In 2005, Los Che were one of Europe’s biggest powers, having won La Liga under Rafa Benitez in both 2002 and 2004 and appearing in back-to-back Champions League finals a few years earlier.
But they were also on a road to disaster, attempting to stay within the elite by forking out wages they couldn’t afford plus, crucially, sinking tens of millions of euros into the construction of a new stadium.
Then came the global financial crisis, which hit particularly hard in Spain and especially in the domain of property prices, making the club’s plans to sell Mestalla for development a sudden non-starter.
Despite the enforced sale of stars such as David Villa, Juan Mata, David Silva or Jordi Alba, debts reached a staggering €350 million by 2013, while the vastly expensive ‘Nou Mesta-lla’ stood half-built, with work suspended since 2009 and no likelihood of completion.
The only option was finding a Sheikh Mansour or Roman Abramovich-style sugar daddy. Then-president Manuel Llorente scoured the globe – including at least one secret trip to Abu Dhabi – in search of an investor.
Finally, the club got the man they desperately needed: a billionaire businessman from Singapore, Peter Lim.

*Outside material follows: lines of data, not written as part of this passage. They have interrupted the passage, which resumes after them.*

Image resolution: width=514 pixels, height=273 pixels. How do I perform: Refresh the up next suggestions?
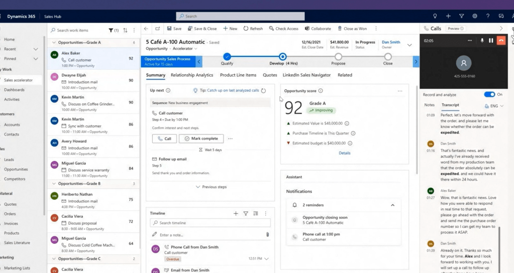[263, 91]
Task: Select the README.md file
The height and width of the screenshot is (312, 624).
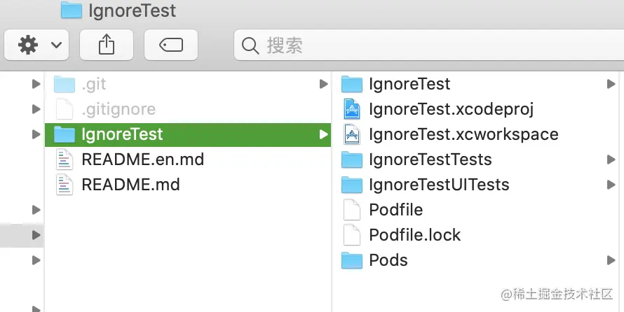Action: coord(130,185)
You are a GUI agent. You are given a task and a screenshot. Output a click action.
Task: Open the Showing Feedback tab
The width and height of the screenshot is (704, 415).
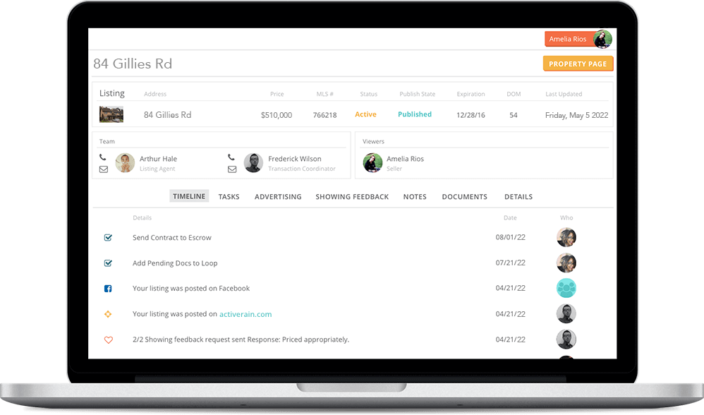(x=352, y=197)

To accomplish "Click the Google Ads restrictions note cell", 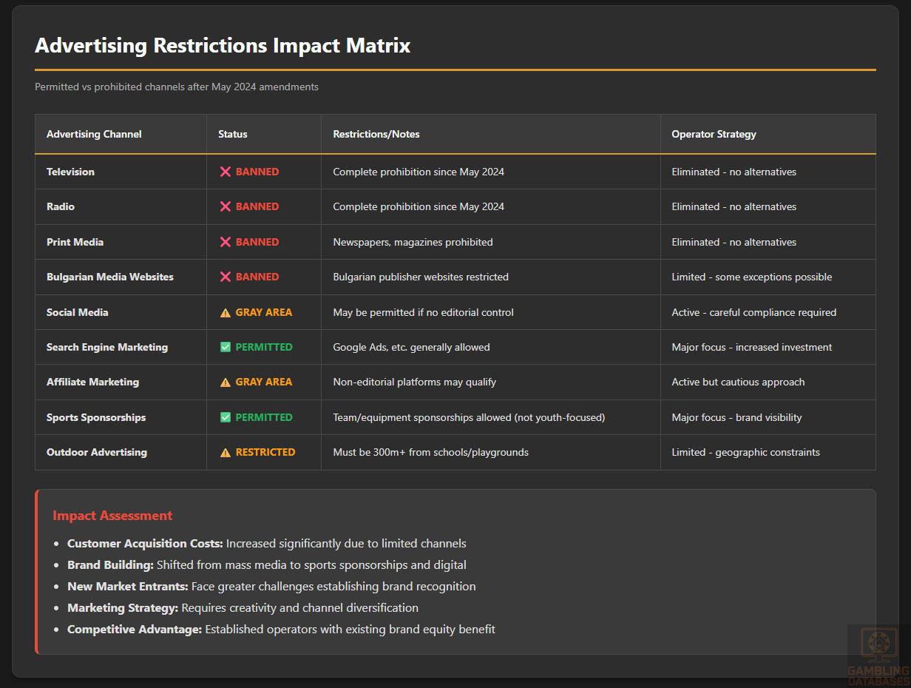I will 411,347.
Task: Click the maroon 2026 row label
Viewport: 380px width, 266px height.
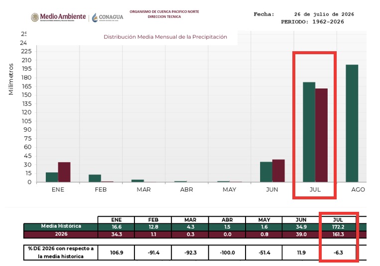Action: tap(61, 234)
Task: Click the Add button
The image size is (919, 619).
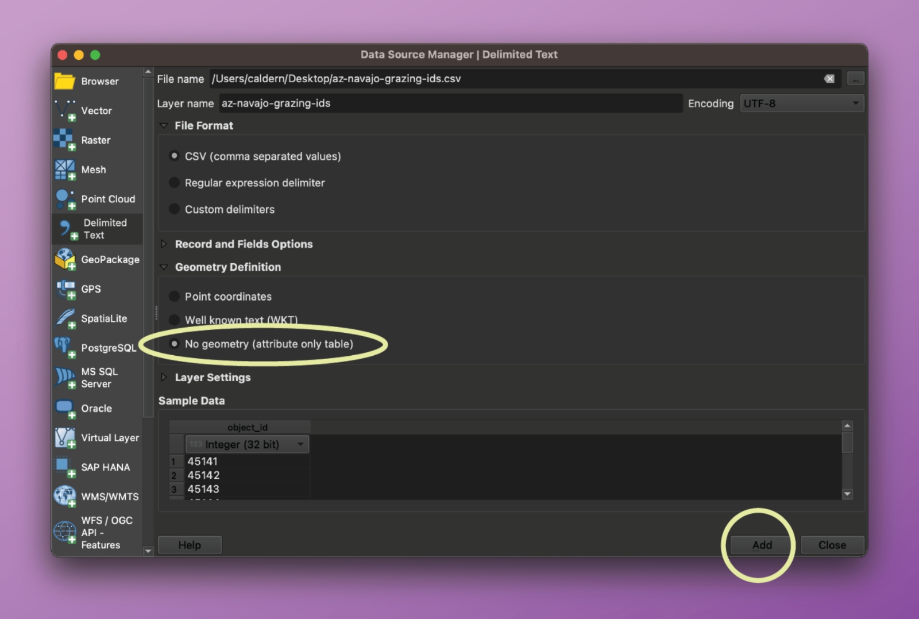Action: point(762,545)
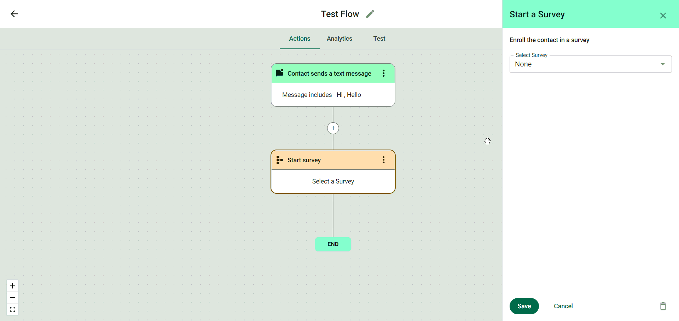Zoom in on the flow canvas
Viewport: 679px width, 321px height.
[x=12, y=286]
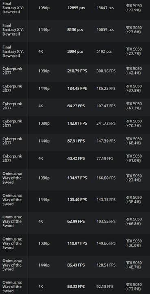Select the RTX 5050 (+22.9%) winner cell
150x294 pixels.
coord(133,8)
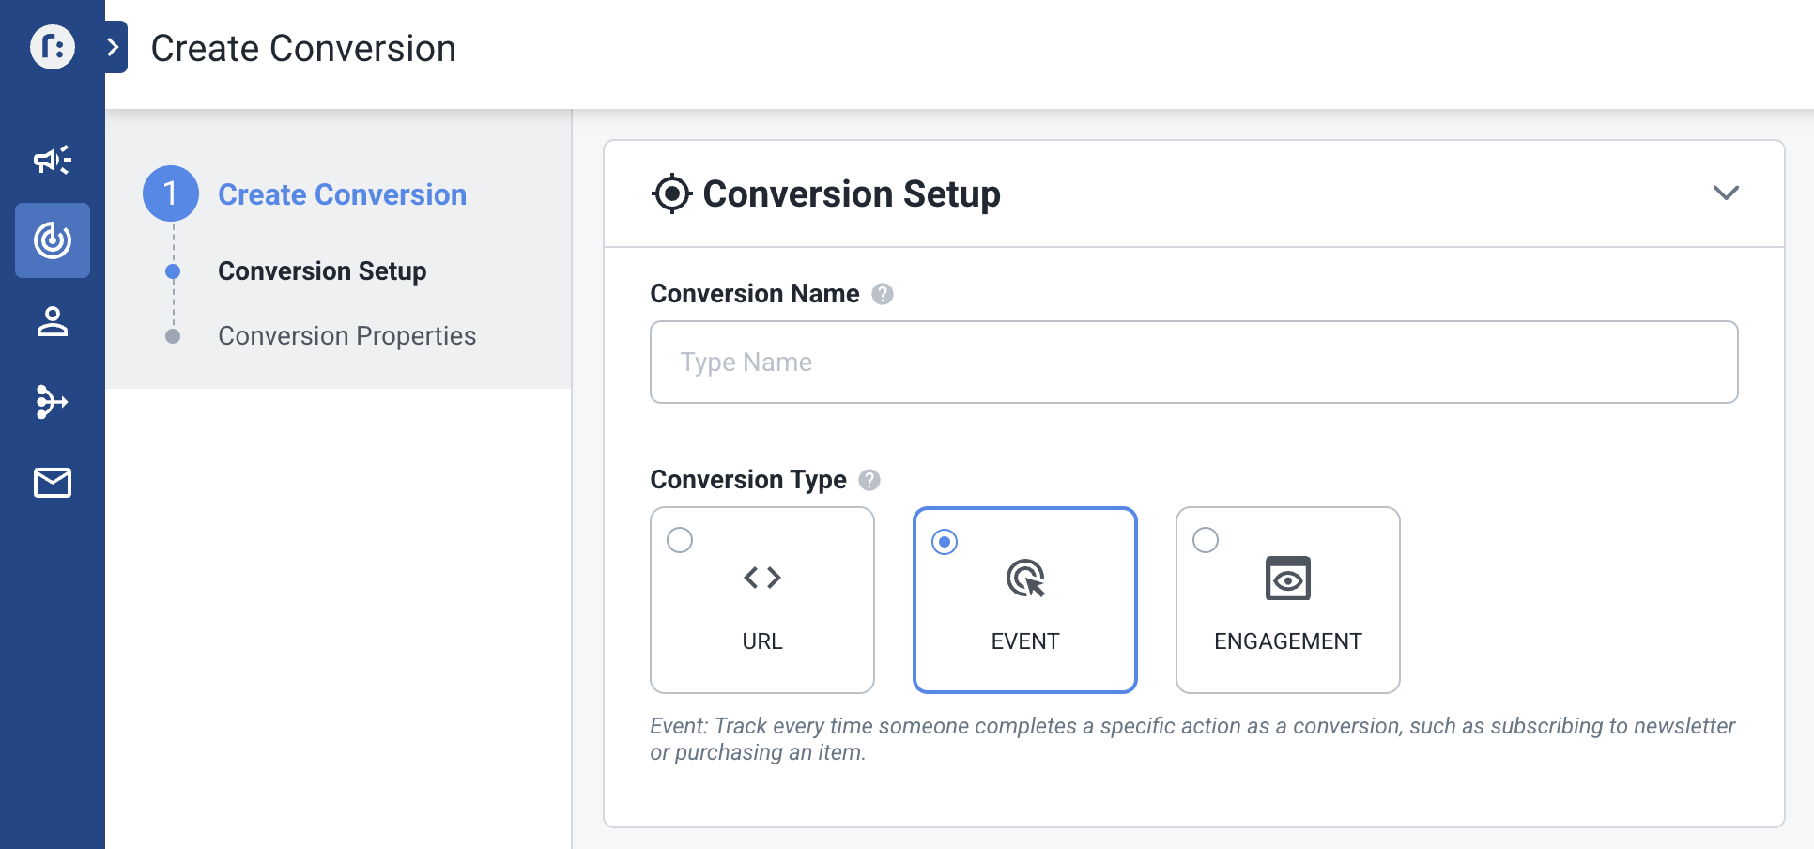Open the Journeys flow icon in sidebar

click(x=53, y=402)
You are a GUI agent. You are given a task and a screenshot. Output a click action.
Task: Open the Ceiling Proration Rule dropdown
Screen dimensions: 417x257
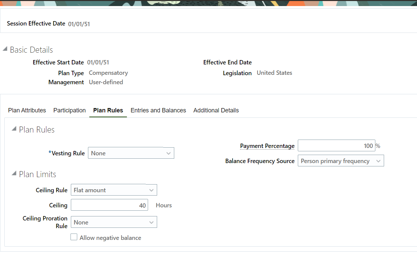click(x=114, y=222)
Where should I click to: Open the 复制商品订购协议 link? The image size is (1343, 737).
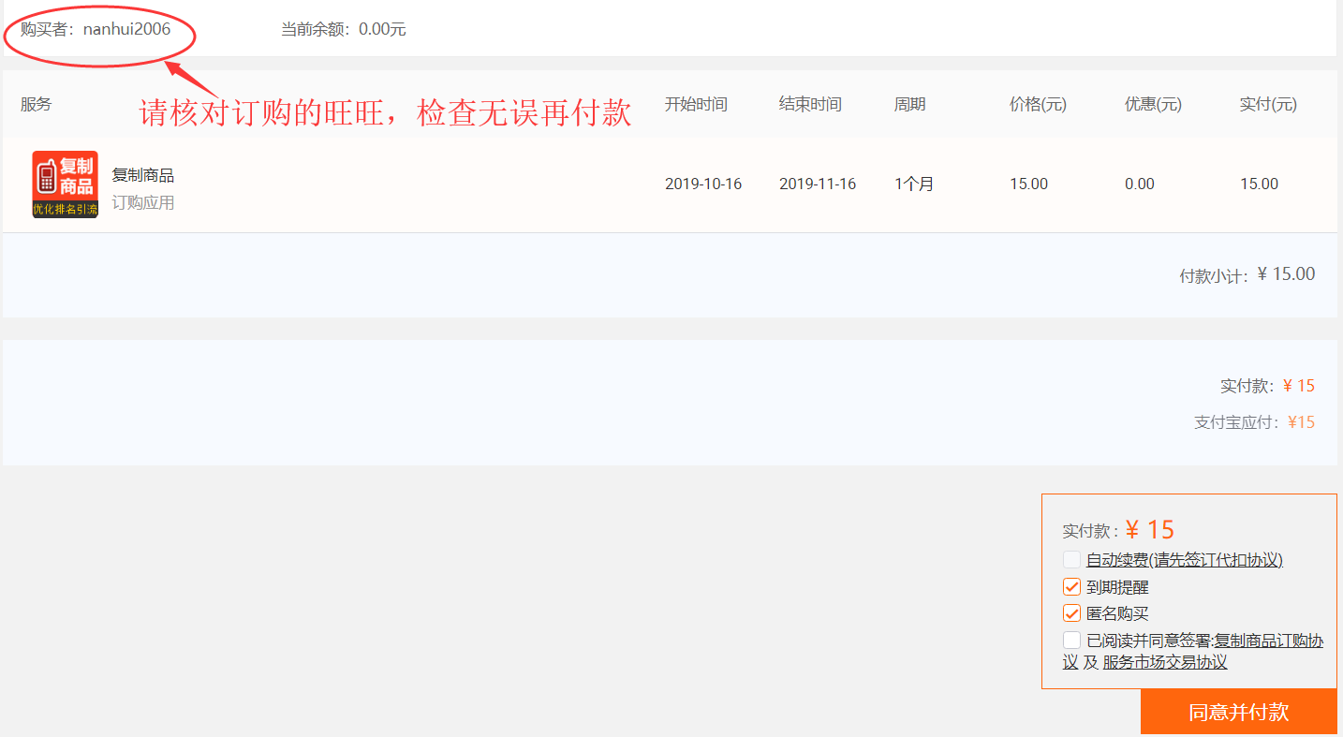click(1268, 641)

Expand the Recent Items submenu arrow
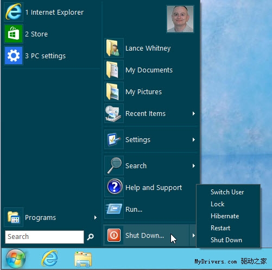194,114

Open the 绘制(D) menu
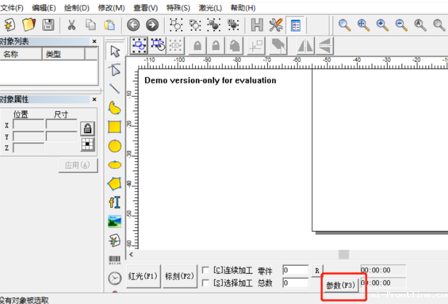(77, 8)
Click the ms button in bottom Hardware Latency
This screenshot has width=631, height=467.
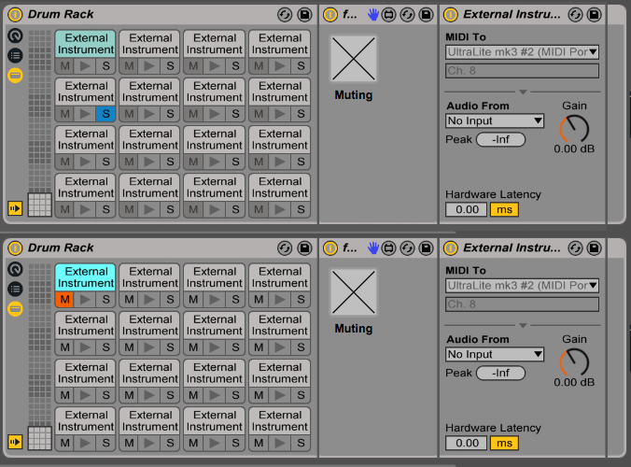[x=504, y=443]
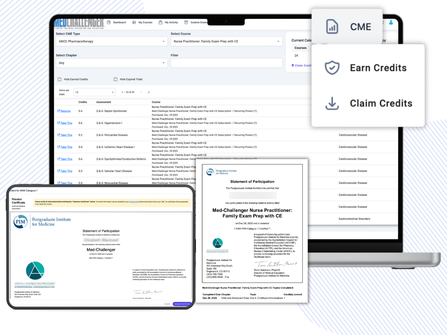Image resolution: width=447 pixels, height=335 pixels.
Task: Open the Select Course dropdown
Action: [225, 41]
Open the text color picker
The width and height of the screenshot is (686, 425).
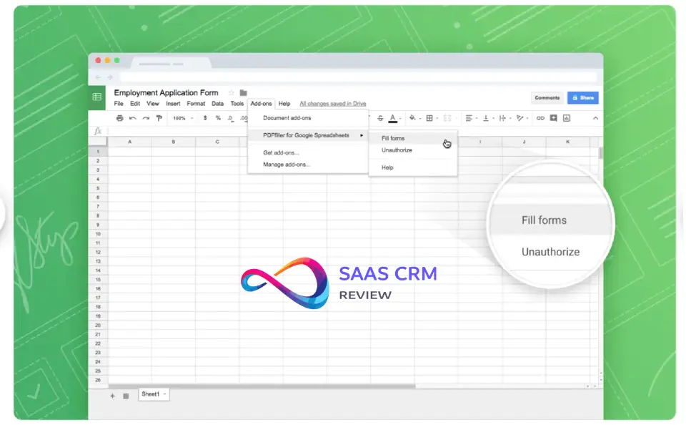[x=393, y=118]

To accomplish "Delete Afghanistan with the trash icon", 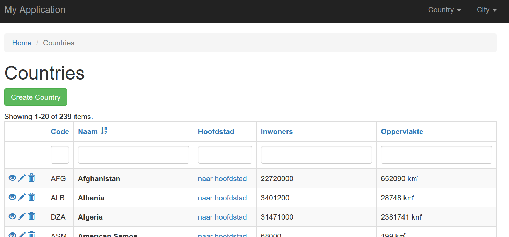I will 31,178.
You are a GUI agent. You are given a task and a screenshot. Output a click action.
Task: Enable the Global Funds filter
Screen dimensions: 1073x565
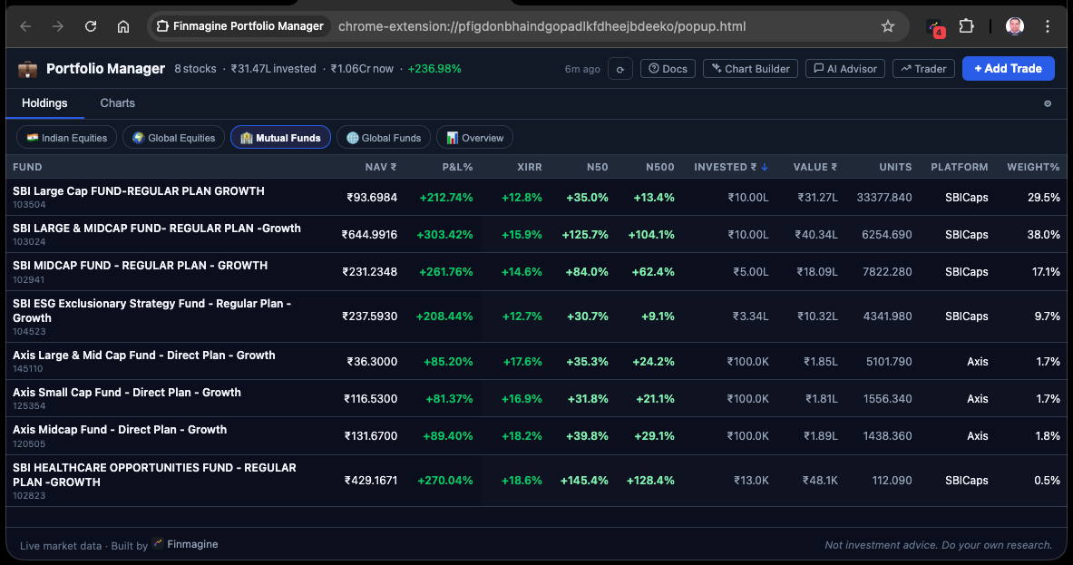click(x=383, y=137)
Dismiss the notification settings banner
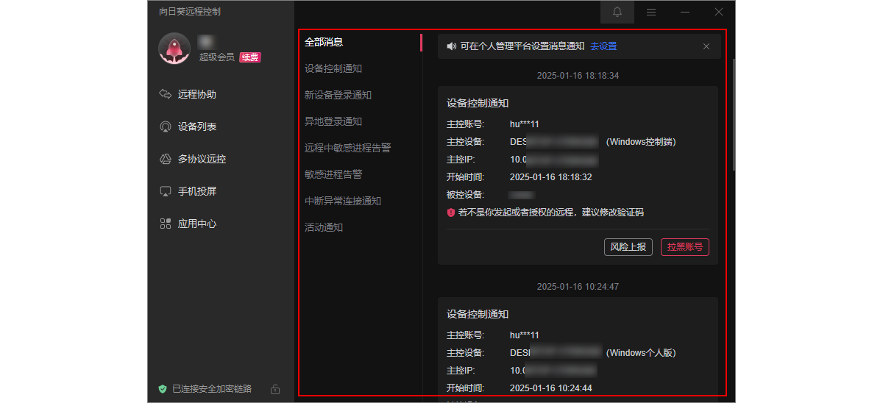Viewport: 883px width, 403px height. click(706, 46)
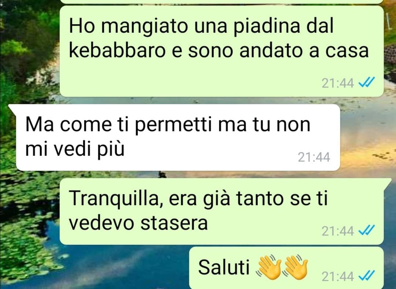Tap the second waving hand emoji

pos(296,267)
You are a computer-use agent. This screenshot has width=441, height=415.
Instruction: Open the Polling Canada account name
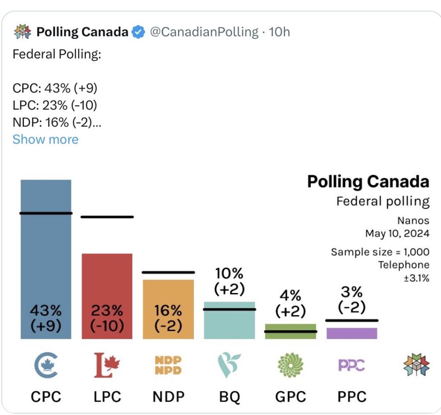82,32
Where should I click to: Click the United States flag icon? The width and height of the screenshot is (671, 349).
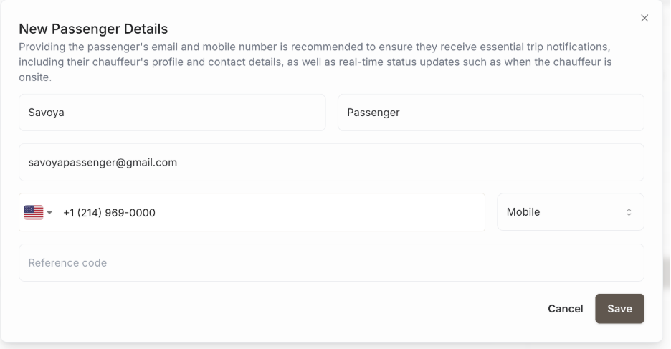pos(33,212)
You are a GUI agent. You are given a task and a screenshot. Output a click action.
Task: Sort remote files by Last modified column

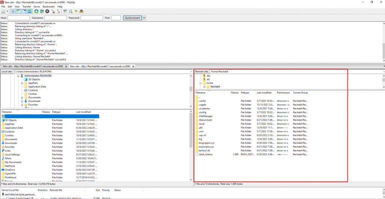coord(264,92)
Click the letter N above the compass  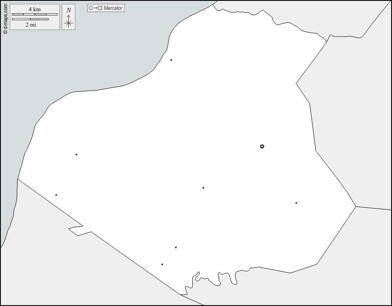68,10
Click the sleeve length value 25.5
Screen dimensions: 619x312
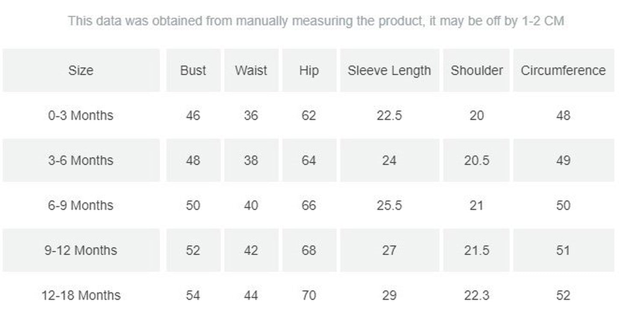click(389, 206)
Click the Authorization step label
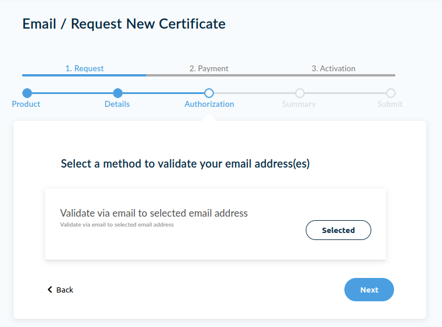Screen dimensions: 442x327 click(209, 104)
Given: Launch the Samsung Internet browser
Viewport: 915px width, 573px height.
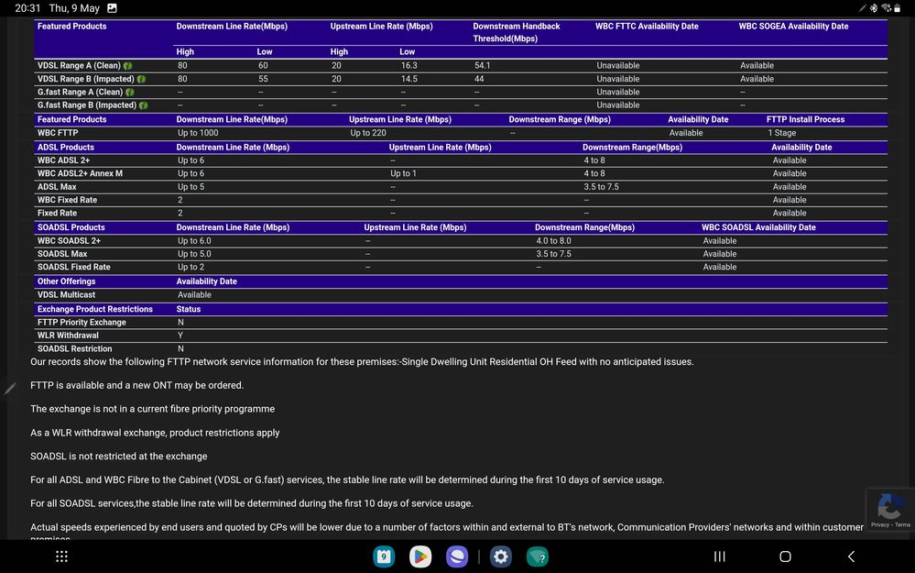Looking at the screenshot, I should point(456,556).
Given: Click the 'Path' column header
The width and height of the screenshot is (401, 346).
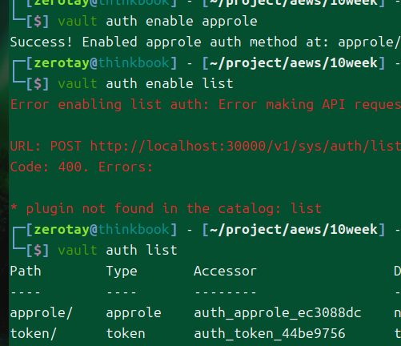Looking at the screenshot, I should 26,271.
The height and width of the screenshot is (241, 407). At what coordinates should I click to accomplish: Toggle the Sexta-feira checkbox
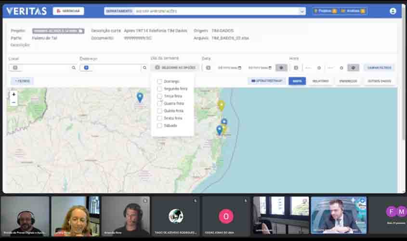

A deal was agreed and Lim was presented amid scenes of great euphoria before a home game against Elche in October 2014, receiving a hero’s welcome from Valencia fans who clearly believed he was their great saviour.
Now, though, those same supporters are not so happy, because it has become clear that Lim arrived with strings attached. Namely, those strings are pulled by Jorge Mendes, the notorious super-agent supreme who was instrumental in bringing Lim to the club and, it quickly emerged, had no intention of finishing his involvement there.
Even before the takeover was completed, Mendes enabled the appointment of fellow Portuguese Nuno – his first ever client as an agent – as new manager to replace the popular Juan Antonio Pizzi.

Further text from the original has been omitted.